Certo, bei dieser Kälte. Si può sapere perché l’avete fatto? Sono lieta di essermi trovata fuori casa, perché non mi piace essere testimone di comportamenti sconsiderati da parte di chi solitamente si dimostra ragionevole. Non so se dopo questo potremo ancora essere amici. Credo di avere davvero voglia di litigare, perché non mi sembra molto cortese piombare inaspettatamente addosso a una persona che di tanto in tanto vi ha detto, con la caratteristica franchezza che la contraddistingue, che non gradisce le si piombi addosso. È indubbio che abbiate voluto vedere anche papà e, già che venivate a Jena, anche il professor Martens; tuttavia non fingerò nemmeno di credere che la vostra visita non fosse motivata principalmente dal desiderio di vedermi, dato che è a me e a nessun’altra di quelle più sagge persone cui avete scritto ogni giorno in questi ultimi mesi. Siete uno strano giovanotto. Sa il cielo a quale idea di me vi siete ormai abituato. Arrivo quasi a desiderare che mi aveste visto al rientro dalla nostra massacrante scampagnata, scarmigliata e con la gonna corta. Forse quello vi avrebbe guarito. Ho dimenticato di guardarmi allo specchio, ma di certo i miei capelli e le mie ciglia erano bianchi di brina come quelli di Vicki e di Joey, e sotto di essi e al di sopra del colletto rivoltato doveva spiccare un naso altrettanto accesso. Persino papà è rimasto colpito dal mio aspetto – specie dopo aver osservato per ore la vostra impeccabile compitezza, suppongo – e ha commentato che vivere in campagna non significa necessariamente ritornare allo stato brado.

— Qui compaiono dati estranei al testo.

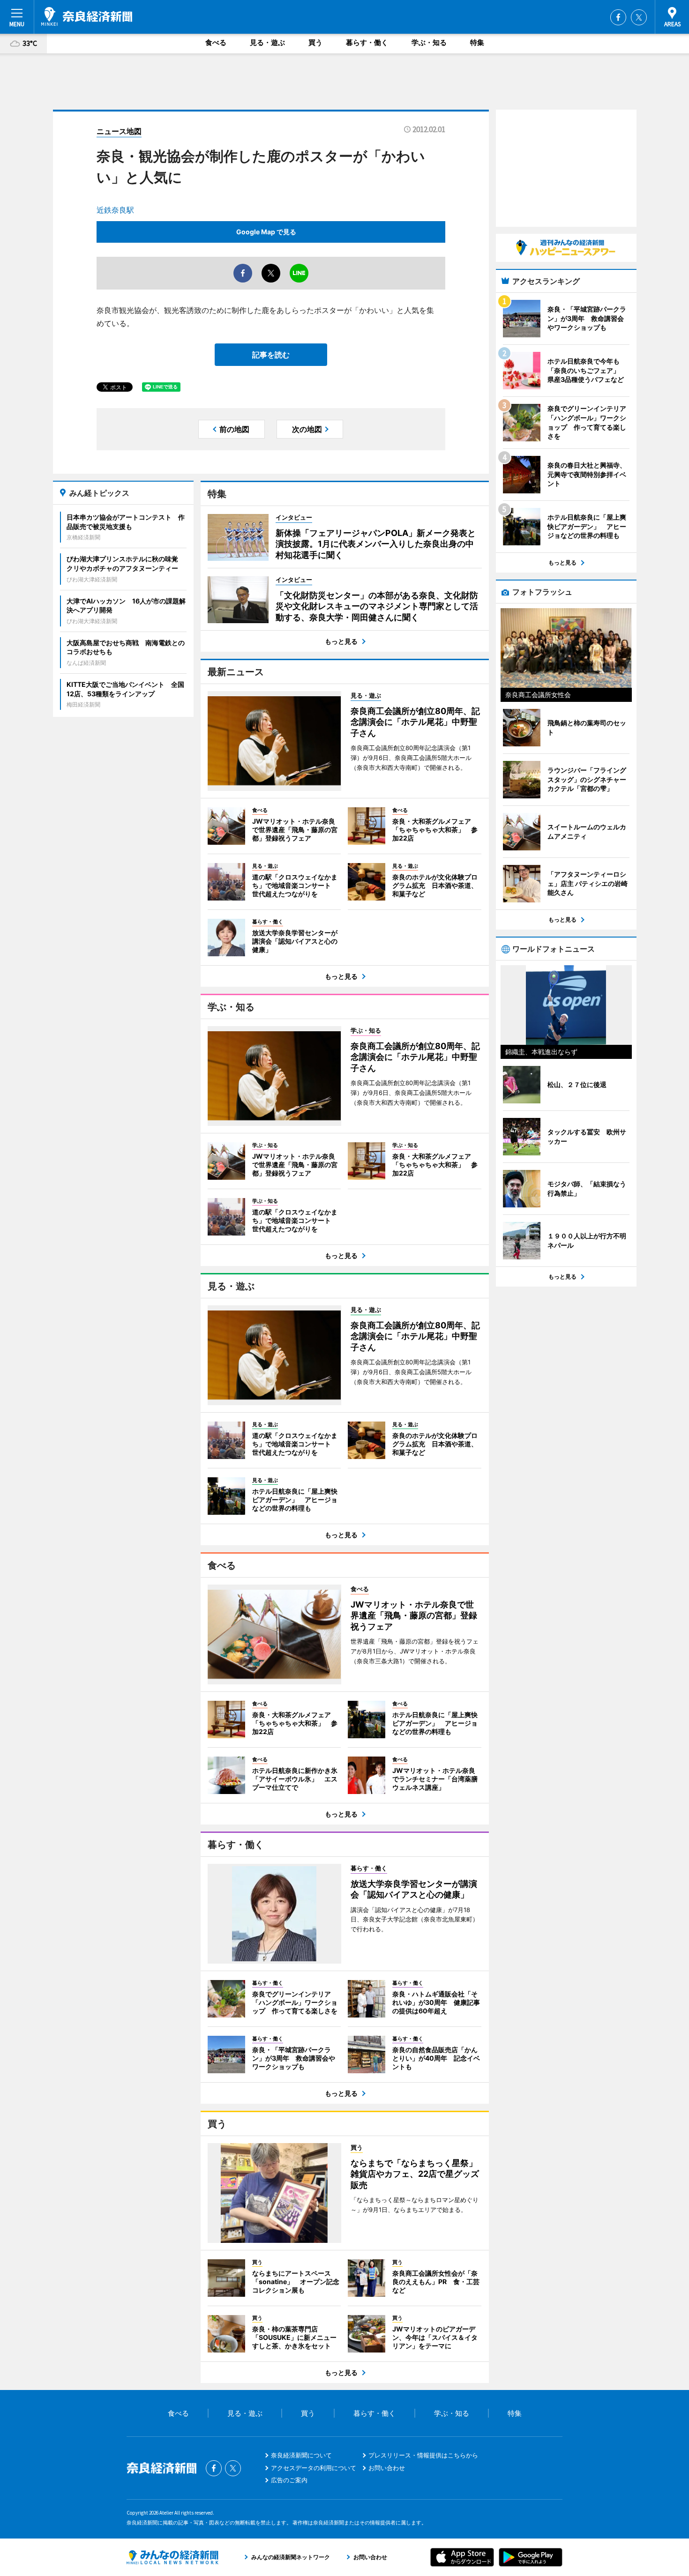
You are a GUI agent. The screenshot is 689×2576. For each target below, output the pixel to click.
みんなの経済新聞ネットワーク (172, 2557)
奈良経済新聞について (301, 2455)
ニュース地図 (119, 131)
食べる (215, 42)
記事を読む (271, 354)
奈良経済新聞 (86, 16)
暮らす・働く (367, 42)
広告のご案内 (289, 2480)
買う (315, 42)
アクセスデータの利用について (313, 2468)
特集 (477, 42)
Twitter (639, 17)
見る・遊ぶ (267, 42)
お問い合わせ (386, 2468)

C’è un’atmosfera strana in casa, questa sera. E dentro di me. Sembra infestata dai fantasmi. Anch’io mi sento così. Vorrei rimproverarvi, ma non riesco. Ho una strana voglia di piangere. È il pensiero che avete fatto tutta questa strada, che vi siete arrampicato su per queste colline, atteso per così tante ore, e tutto per vedere qualcuno che è lieto di esservi sfuggito. Fuori dalla finestra la notte è incredibilmente nera e in questo momento, in qualche punto di quell’oscurità, ci siete voi che viaggiate deluso, attraverso i campi e le foreste gelate, percorrendo quegli spazi a passo d’uomo prima di poter raggiungere Berlino. Perché vi siete imbarcato in un’impresa così assurda? Ecco che arrivano le lacrime... credo sia perché è così buio, e voi non siete ancora a casa.